What needs to be done -> Return the rows below as a JSON list of strings, with one string for each line and blank lines omitted.

Data section ->
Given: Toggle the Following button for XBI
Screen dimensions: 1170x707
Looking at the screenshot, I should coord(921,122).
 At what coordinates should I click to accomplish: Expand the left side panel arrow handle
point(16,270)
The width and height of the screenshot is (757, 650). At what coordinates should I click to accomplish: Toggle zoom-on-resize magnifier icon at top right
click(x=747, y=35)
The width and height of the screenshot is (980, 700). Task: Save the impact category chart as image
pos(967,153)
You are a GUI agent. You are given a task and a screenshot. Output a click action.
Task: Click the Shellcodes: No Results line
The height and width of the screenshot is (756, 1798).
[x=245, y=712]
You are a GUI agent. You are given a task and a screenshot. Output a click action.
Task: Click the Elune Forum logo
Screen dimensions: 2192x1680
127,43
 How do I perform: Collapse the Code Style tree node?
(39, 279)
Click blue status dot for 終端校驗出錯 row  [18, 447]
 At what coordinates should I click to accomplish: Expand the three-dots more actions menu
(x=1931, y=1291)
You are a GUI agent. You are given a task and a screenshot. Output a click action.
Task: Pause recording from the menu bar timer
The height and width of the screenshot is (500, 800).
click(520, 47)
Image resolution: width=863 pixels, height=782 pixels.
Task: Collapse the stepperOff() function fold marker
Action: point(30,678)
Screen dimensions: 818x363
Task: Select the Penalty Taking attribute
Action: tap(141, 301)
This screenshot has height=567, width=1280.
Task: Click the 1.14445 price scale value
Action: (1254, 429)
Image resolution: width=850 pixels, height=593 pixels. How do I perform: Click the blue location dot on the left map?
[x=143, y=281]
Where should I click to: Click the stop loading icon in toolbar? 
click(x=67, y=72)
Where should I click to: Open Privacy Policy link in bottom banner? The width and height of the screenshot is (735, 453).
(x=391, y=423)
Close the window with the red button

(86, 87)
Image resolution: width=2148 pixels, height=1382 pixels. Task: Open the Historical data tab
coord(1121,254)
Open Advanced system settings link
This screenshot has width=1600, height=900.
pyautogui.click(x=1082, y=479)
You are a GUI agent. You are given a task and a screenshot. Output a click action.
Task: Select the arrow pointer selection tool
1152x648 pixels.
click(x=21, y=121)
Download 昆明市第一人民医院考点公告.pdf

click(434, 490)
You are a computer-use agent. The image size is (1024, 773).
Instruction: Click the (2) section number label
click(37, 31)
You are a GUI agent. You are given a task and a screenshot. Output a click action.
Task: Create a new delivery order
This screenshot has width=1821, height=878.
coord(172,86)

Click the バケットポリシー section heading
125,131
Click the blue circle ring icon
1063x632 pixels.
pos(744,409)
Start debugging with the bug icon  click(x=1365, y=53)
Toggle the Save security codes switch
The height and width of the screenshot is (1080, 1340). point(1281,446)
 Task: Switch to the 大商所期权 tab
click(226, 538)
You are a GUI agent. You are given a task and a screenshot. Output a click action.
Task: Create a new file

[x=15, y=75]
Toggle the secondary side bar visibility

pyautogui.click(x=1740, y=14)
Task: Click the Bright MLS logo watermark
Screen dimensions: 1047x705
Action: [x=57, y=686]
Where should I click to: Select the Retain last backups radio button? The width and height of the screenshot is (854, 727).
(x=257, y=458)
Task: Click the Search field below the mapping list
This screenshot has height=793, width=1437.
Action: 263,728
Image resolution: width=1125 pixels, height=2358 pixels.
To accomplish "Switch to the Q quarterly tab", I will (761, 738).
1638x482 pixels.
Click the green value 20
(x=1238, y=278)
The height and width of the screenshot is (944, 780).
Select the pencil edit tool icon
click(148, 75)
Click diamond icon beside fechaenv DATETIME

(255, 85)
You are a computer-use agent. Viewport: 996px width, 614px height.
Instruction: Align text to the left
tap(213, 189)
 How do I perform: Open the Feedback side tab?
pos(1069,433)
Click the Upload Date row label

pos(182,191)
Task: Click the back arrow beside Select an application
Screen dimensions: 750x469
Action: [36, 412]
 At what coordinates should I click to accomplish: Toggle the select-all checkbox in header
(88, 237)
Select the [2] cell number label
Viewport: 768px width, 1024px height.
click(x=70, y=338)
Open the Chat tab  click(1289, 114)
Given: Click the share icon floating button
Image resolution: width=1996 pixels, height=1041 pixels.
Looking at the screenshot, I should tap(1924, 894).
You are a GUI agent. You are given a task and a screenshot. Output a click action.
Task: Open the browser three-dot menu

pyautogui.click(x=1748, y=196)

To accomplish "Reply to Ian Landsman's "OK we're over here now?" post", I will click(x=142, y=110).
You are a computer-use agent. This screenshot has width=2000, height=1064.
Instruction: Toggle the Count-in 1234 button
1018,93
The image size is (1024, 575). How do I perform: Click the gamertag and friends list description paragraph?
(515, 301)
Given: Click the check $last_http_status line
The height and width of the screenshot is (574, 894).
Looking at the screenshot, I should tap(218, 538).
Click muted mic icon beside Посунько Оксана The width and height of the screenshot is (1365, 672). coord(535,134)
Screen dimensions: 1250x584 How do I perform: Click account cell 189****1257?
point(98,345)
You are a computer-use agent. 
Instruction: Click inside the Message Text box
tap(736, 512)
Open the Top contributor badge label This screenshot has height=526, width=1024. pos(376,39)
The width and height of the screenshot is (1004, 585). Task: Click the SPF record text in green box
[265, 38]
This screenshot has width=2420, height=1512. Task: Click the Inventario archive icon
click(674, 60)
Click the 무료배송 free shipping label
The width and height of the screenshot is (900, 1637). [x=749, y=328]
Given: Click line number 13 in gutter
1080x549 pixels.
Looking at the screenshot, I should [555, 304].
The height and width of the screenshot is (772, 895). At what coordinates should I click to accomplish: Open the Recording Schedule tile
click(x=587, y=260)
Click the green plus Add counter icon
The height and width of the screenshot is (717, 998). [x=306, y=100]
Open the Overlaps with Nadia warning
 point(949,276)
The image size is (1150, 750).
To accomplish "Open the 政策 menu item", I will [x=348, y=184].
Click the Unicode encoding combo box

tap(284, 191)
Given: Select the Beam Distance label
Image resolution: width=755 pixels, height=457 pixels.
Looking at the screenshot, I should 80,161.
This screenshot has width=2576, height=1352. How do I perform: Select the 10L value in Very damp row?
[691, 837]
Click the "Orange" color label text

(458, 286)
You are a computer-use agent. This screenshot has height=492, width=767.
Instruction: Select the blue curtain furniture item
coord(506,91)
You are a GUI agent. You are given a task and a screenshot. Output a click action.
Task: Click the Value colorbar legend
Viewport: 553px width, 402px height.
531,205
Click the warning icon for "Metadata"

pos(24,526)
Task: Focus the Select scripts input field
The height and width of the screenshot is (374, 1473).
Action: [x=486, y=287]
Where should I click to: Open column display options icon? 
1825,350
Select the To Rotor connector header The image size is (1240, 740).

The response ->
[
  "Given: Toggle the Following button for XBI",
  "Screen dimensions: 1170x707",
  "Looking at the screenshot, I should coord(921,122).",
  " At what coordinates should I click to accomplish: Expand the left side panel arrow handle",
  "point(16,270)",
  "The width and height of the screenshot is (757, 650). At what coordinates should I click to accomplish: Toggle zoom-on-resize magnifier icon at top right",
  "click(x=747, y=35)",
  "The width and height of the screenshot is (980, 700). Task: Save the impact category chart as image",
  "pos(967,153)",
  "You are a GUI agent. You are given a task and a screenshot. Output a click action.",
  "Task: Click the Shellcodes: No Results line",
  "The height and width of the screenshot is (756, 1798).",
  "[x=245, y=712]",
  "You are a GUI agent. You are given a task and a screenshot. Output a click action.",
  "Task: Click the Elune Forum logo",
  "Screen dimensions: 2192x1680",
  "127,43",
  " How do I perform: Collapse the Code Style tree node?",
  "(39, 279)",
  "Click blue status dot for 終端校驗出錯 row  [18, 447]",
  " At what coordinates should I click to accomplish: Expand the three-dots more actions menu",
  "(x=1931, y=1291)",
  "You are a GUI agent. You are given a task and a screenshot. Output a click action.",
  "Task: Pause recording from the menu bar timer",
  "The height and width of the screenshot is (500, 800).",
  "click(520, 47)",
  "Image resolution: width=863 pixels, height=782 pixels.",
  "Task: Collapse the stepperOff() function fold marker",
  "Action: point(30,678)",
  "Screen dimensions: 818x363",
  "Task: Select the Penalty Taking attribute",
  "Action: tap(141, 301)",
  "This screenshot has height=567, width=1280.",
  "Task: Click the 1.14445 price scale value",
  "Action: (1254, 429)",
  "Image resolution: width=850 pixels, height=593 pixels. How do I perform: Click the blue location dot on the left map?",
  "[x=143, y=281]",
  "Where should I click to: Click the stop loading icon in toolbar? ",
  "click(x=67, y=72)",
  "Where should I click to: Open Privacy Policy link in bottom banner? The width and height of the screenshot is (735, 453).",
  "(x=391, y=423)",
  "Close the window with the red button",
  "(86, 87)",
  "Image resolution: width=2148 pixels, height=1382 pixels. Task: Open the Historical data tab",
  "coord(1121,254)",
  "Open Advanced system settings link",
  "This screenshot has width=1600, height=900.",
  "pyautogui.click(x=1082, y=479)",
  "You are a GUI agent. You are given a task and a screenshot. Output a click action.",
  "Task: Select the arrow pointer selection tool",
  "1152x648 pixels.",
  "click(x=21, y=121)",
  "Download 昆明市第一人民医院考点公告.pdf",
  "click(434, 490)",
  "You are a computer-use agent. The image size is (1024, 773).",
  "Instruction: Click the (2) section number label",
  "click(37, 31)",
  "You are a GUI agent. You are given a task and a screenshot. Output a click action.",
  "Task: Create a new delivery order",
  "This screenshot has width=1821, height=878.",
  "coord(172,86)",
  "Click the バケットポリシー section heading",
  "125,131",
  "Click the blue circle ring icon",
  "1063x632 pixels.",
  "pos(744,409)",
  "Start debugging with the bug icon  click(x=1365, y=53)",
  "Toggle the Save security codes switch",
  "The height and width of the screenshot is (1080, 1340). point(1281,446)",
  " Task: Switch to the 大商所期权 tab",
  "click(226, 538)",
  "You are a GUI agent. You are given a task and a screenshot. Output a click action.",
  "Task: Create a new file",
  "[x=15, y=75]",
  "Toggle the secondary side bar visibility",
  "pyautogui.click(x=1740, y=14)",
  "Task: Click the Bright MLS logo watermark",
  "Screen dimensions: 1047x705",
  "Action: [x=57, y=686]",
  "Where should I click to: Select the Retain last backups radio button? The width and height of the screenshot is (854, 727).",
  "(x=257, y=458)",
  "Task: Click the Search field below the mapping list",
  "This screenshot has height=793, width=1437.",
  "Action: 263,728",
  "Image resolution: width=1125 pixels, height=2358 pixels.",
  "To accomplish \"Switch to the Q quarterly tab\", I will (761, 738).",
  "1638x482 pixels.",
  "Click the green value 20",
  "(x=1238, y=278)",
  "The height and width of the screenshot is (944, 780).",
  "Select the pencil edit tool icon",
  "click(148, 75)",
  "Click diamond icon beside fechaenv DATETIME",
  "(255, 85)",
  "You are a computer-use agent. Viewport: 996px width, 614px height.",
  "Instruction: Align text to the left",
  "tap(213, 189)",
  " How do I perform: Open the Feedback side tab?",
  "pos(1069,433)",
  "Click the Upload Date row label",
  "pos(182,191)",
  "Task: Click the back arrow beside Select an application",
  "Screen dimensions: 750x469",
  "Action: [36, 412]",
  " At what coordinates should I click to accomplish: Toggle the select-all checkbox in header",
  "(88, 237)",
  "Select the [2] cell number label",
  "Viewport: 768px width, 1024px height.",
  "click(x=70, y=338)",
  "Open the Chat tab  click(1289, 114)",
  "Given: Click the share icon floating button",
  "Image resolution: width=1996 pixels, height=1041 pixels.",
  "Looking at the screenshot, I should tap(1924, 894).",
  "You are a GUI agent. You are given a task and a screenshot. Output a click action.",
  "Task: Open the browser three-dot menu",
  "pyautogui.click(x=1748, y=196)",
  "To accomplish \"Reply to Ian Landsman's \"OK we're over here now?\" post\", I will click(x=142, y=110).",
  "You are a computer-use agent. This screenshot has width=2000, height=1064.",
  "Instruction: Toggle the Count-in 1234 button",
  "1018,93",
  "The image size is (1024, 575). How do I perform: Click the gamertag and friends list description paragraph?",
  "(515, 301)",
  "Given: Click the check $last_http_status line",
  "The height and width of the screenshot is (574, 894).",
  "Looking at the screenshot, I should tap(218, 538).",
  "Click muted mic icon beside Посунько Оксана The width and height of the screenshot is (1365, 672). coord(535,134)",
  "Screen dimensions: 1250x584 How do I perform: Click account cell 189****1257?",
  "point(98,345)",
  "You are a computer-use agent. ",
  "Instruction: Click inside the Message Text box",
  "tap(736, 512)",
  "Open the Top contributor badge label This screenshot has height=526, width=1024. pos(376,39)",
  "The width and height of the screenshot is (1004, 585). Task: Click the SPF record text in green box",
  "[265, 38]",
  "This screenshot has width=2420, height=1512. Task: Click the Inventario archive icon",
  "click(674, 60)",
  "Click the 무료배송 free shipping label",
  "The width and height of the screenshot is (900, 1637). [x=749, y=328]",
  "Given: Click line number 13 in gutter",
  "1080x549 pixels.",
  "Looking at the screenshot, I should [555, 304].",
  "The height and width of the screenshot is (772, 895). At what coordinates should I click to accomplish: Open the Recording Schedule tile",
  "click(x=587, y=260)",
  "Click the green plus Add counter icon",
  "The height and width of the screenshot is (717, 998). [x=306, y=100]",
  "Open the Overlaps with Nadia warning",
  " point(949,276)",
  "The image size is (1150, 750).",
  "To accomplish \"Open the 政策 menu item\", I will [x=348, y=184].",
  "Click the Unicode encoding combo box",
  "tap(284, 191)",
  "Given: Select the Beam Distance label",
  "Image resolution: width=755 pixels, height=457 pixels.",
  "Looking at the screenshot, I should 80,161.",
  "This screenshot has width=2576, height=1352. How do I perform: Select the 10L value in Very damp row?",
  "[691, 837]",
  "Click the \"Orange\" color label text",
  "(458, 286)",
  "You are a computer-use agent. This screenshot has height=492, width=767.",
  "Instruction: Select the blue curtain furniture item",
  "coord(506,91)",
  "You are a GUI agent. You are given a task and a screenshot. Output a click action.",
  "Task: Click the Value colorbar legend",
  "Viewport: 553px width, 402px height.",
  "531,205",
  "Click the warning icon for \"Metadata\"",
  "pos(24,526)",
  "Task: Focus the Select scripts input field",
  "The height and width of the screenshot is (374, 1473).",
  "Action: [x=486, y=287]",
  "Where should I click to: Open column display options icon? ",
  "1825,350",
  "Select the To Rotor connector header The image size is (1240, 740)."
]